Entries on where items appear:
^^^^^^^^^^^^^^^^
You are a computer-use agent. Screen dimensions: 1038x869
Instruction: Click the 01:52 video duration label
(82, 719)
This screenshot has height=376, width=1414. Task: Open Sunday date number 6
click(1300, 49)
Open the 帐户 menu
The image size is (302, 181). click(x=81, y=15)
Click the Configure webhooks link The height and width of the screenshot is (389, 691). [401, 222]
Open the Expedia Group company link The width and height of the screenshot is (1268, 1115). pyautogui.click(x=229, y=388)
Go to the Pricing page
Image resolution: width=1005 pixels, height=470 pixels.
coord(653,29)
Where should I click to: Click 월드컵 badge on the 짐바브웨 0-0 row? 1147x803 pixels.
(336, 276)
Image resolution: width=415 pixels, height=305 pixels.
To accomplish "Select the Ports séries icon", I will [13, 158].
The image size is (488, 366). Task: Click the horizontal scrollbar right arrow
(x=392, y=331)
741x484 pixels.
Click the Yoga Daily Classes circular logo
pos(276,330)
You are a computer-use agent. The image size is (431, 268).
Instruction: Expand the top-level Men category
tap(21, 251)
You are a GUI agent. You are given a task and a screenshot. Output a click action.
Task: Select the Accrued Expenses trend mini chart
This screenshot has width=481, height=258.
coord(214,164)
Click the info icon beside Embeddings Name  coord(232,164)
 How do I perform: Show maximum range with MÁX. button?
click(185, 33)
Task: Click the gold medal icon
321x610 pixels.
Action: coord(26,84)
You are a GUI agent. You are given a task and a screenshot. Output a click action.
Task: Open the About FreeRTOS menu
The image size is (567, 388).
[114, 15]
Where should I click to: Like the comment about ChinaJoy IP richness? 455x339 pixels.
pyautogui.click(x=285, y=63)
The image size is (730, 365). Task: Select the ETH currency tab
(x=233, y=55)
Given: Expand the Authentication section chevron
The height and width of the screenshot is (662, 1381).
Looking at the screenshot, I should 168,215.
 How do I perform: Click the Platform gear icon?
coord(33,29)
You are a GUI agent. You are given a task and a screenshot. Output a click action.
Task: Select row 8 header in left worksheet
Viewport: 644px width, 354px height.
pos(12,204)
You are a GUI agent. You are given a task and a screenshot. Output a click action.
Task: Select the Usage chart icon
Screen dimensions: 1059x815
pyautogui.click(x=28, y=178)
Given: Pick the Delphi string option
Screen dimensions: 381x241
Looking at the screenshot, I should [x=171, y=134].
^^^^^^^^^^^^^^^^
**OBJECTIVE:**
In the stretch of the material from the line containing "Click the Configure" through the line containing "coord(653,29)", switch "webhooks" to "endpoints" and reproduce only those lines, leaving everything else unchanged.

**TASK SOLUTION:**
Click the Configure endpoints link The height and width of the screenshot is (389, 691). [401, 222]
Open the Expedia Group company link The width and height of the screenshot is (1268, 1115). pyautogui.click(x=229, y=388)
Go to the Pricing page
Image resolution: width=1005 pixels, height=470 pixels.
coord(653,29)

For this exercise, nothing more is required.